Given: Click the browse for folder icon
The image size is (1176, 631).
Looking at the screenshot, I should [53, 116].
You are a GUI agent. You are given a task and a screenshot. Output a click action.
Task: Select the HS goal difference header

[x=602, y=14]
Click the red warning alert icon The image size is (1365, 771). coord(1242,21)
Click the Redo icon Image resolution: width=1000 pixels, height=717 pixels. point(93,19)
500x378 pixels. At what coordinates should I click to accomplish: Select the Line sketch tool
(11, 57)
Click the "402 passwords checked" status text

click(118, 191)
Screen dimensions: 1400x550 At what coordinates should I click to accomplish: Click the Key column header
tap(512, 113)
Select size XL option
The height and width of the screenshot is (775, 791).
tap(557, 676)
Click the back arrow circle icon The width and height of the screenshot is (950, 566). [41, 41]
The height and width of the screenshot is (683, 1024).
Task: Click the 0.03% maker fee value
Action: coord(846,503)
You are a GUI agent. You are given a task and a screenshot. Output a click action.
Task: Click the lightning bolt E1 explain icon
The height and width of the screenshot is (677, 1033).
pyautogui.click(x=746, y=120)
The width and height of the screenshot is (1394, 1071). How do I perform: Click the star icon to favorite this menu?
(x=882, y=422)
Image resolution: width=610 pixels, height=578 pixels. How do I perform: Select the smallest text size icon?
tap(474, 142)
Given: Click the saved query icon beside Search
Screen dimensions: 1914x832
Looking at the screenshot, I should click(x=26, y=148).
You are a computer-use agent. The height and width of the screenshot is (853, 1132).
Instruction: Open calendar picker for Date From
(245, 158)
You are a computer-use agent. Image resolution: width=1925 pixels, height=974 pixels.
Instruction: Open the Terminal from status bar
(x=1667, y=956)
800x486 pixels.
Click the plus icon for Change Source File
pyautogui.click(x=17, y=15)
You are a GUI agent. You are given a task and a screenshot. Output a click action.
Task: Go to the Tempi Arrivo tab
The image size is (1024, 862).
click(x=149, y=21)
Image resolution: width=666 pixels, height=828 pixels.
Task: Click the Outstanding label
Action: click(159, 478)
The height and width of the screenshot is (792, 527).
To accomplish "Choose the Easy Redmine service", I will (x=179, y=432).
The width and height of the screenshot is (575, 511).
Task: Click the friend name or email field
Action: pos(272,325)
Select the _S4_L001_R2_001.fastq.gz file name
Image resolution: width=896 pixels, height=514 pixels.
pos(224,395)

------------------------------------------------

Your task. Copy all lines of the material above where the string "computer" occurs.

Response area.
You are a computer-use agent. The height and width of the screenshot is (853, 1132).
You are a computer-use agent. Image resolution: width=1925 pixels, height=974 pixels.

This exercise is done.